INTRODUCTION: Disulfidptosis, a recently identified form of regulated cell death, plays a potential role in secondary injury following spinal cord injury (SCI). However, its regulatory mechanisms and therapeutic targets during the subacute phase remain unclear. This study aimed to systematically identify core disulfidptosis-related genes (DRGs) in subacute SCI and explore potential diagnostic biomarkers and therapeutic compounds. METHODS: Two GEO datasets-GSE151371 and GSE45006 were analyzed. Differentially expressed genes (DEGs) were intersected with known DRGs to obtain disulfidptosis-related DEGs (DE-DRGs). Immune cell infiltration was assessed using CIBERSORT, while small-molecule prediction and molecular docking identified candidate compounds. Key diagnostic genes were screened by random forest and LASSO algorithms and validated via receiver operating characteristic (ROC) analysis. A protein-protein interaction (PPI) network was constructed, and Mfuzz clustering analyzed temporal expression patterns.

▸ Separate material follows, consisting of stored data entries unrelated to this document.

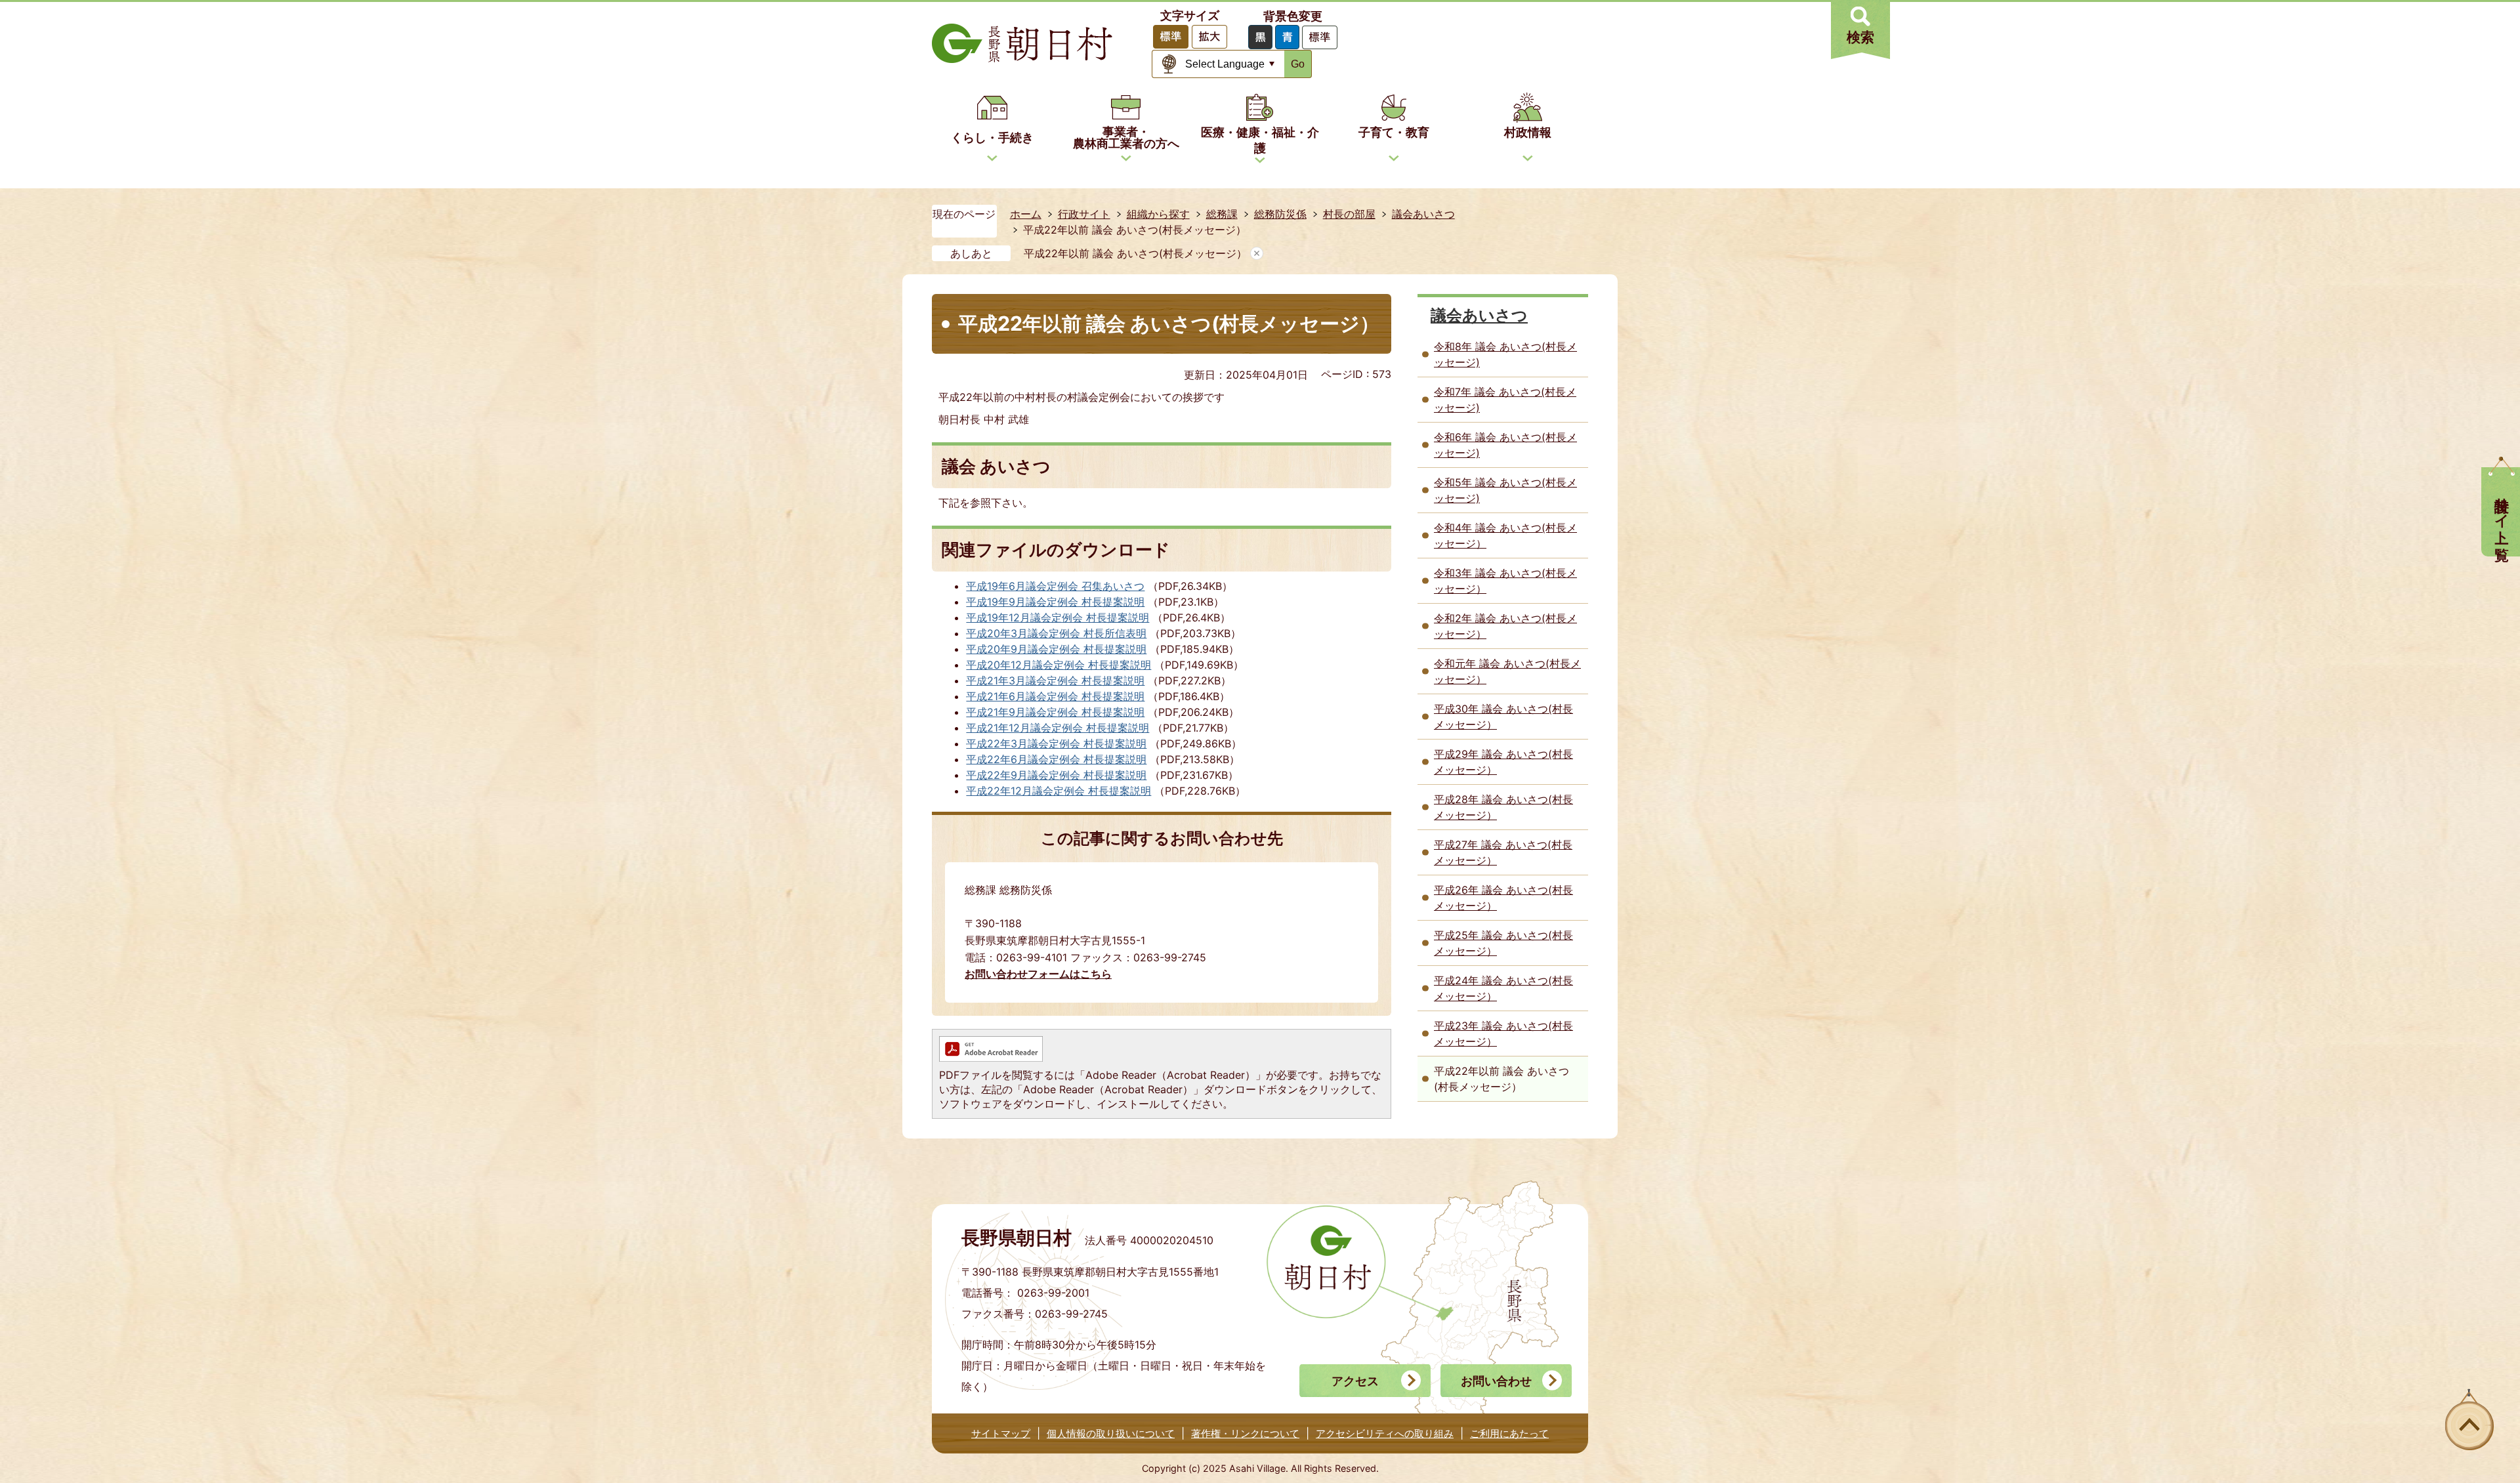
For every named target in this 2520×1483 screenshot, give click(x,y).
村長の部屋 (1349, 213)
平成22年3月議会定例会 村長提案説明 (1056, 743)
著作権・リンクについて (1245, 1433)
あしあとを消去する (1257, 253)
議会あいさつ (1423, 213)
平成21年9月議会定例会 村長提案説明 (1055, 712)
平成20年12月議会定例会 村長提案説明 (1058, 664)
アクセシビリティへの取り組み (1385, 1433)
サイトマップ (1000, 1433)
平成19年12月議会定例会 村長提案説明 (1057, 617)
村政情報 (1527, 132)
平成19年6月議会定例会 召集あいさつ (1055, 586)
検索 (1860, 37)
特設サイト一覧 (2501, 512)
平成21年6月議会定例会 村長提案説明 (1055, 696)
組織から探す (1158, 213)
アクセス (1355, 1381)
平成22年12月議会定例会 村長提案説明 (1058, 790)
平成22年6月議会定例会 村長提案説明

Immunofluorescence staining of rat SCI sections validated IQGAP1 expression and cellular localization by co-labeling with cell-type markers and quantifying co-localization coefficients. RESULTS: A total of 6,948 DEGs were obtained, among which 8 overlapped with known DRGs. IQGAP1 was significantly upregulated in SCI samples, positively correlated with neutrophil infiltration, and located at the core of the PPI network. It was identified as a key diagnostic gene by both machine learning algorithms, showing a high diagnostic accuracy (AUC = 0.974). Molecular docking indicated a strong binding affinity between IQGAP1 and small molecules such as vitamin E (binding energy < -7.0 kcal/mol). Time-series clustering revealed sustained upregulation of IQGAP1 from day 7 onward in the subacute phase. Functional enrichment analyses (GO, KEGG, GSVA, and GSEA) implicated IQGAP1 in cytoskeleton remodeling, immune regulation, and metabolic reprogramming. Immunofluorescence in SCI rat models confirmed consistent spatial expression patterns. DISCUSSION: IQGAP1 was identified as a central regulator of disulfidptosis during the subacute phase of SCI, exhibiting strong diagnostic and therapeutic potential. Its association with immune infiltration and metabolic remodeling suggests that targeting IQGAP1 may offer novel strategies for mitigating secondary injury in SCI.